• Problem requirements:
Working through the data below, reproduce word for word the line with "You are a GUI" and every line after it, both ends included, and omit the pictures.

(Data extract begins)

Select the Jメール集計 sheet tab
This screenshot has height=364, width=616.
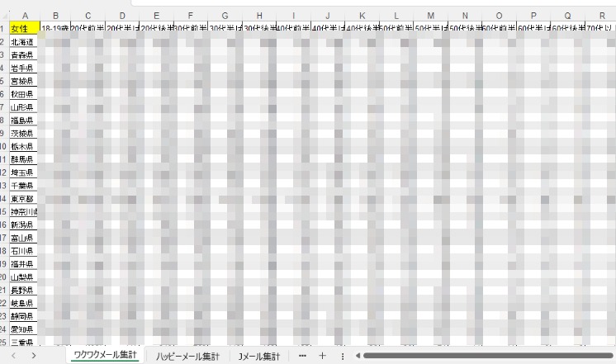258,356
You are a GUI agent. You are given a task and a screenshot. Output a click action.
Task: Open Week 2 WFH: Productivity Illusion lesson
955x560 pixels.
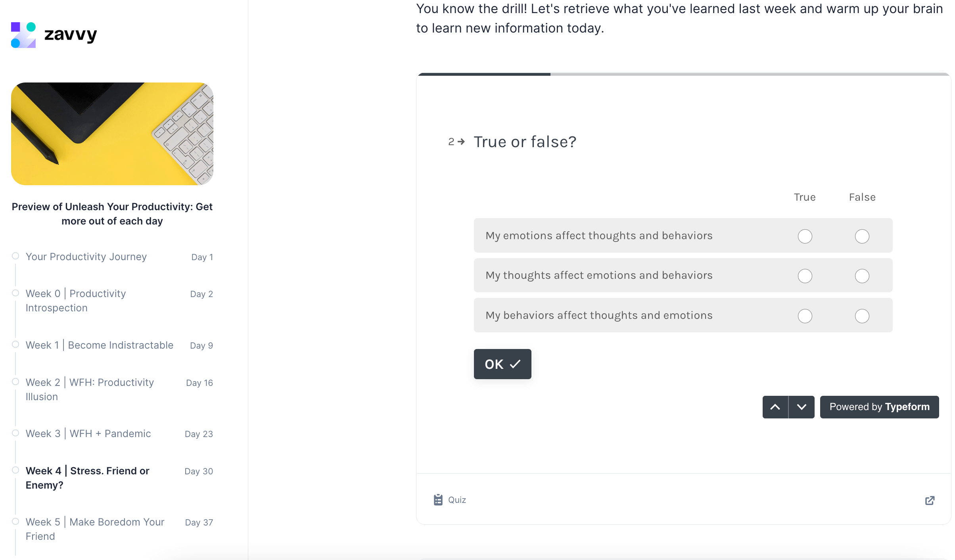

(Data extract ends)

• Finished task:
You are a GUI agent. You are given a task and a screenshot. Output a click action.
Task: Open Week 2 WFH: Productivity Illusion lesson
955x560 pixels.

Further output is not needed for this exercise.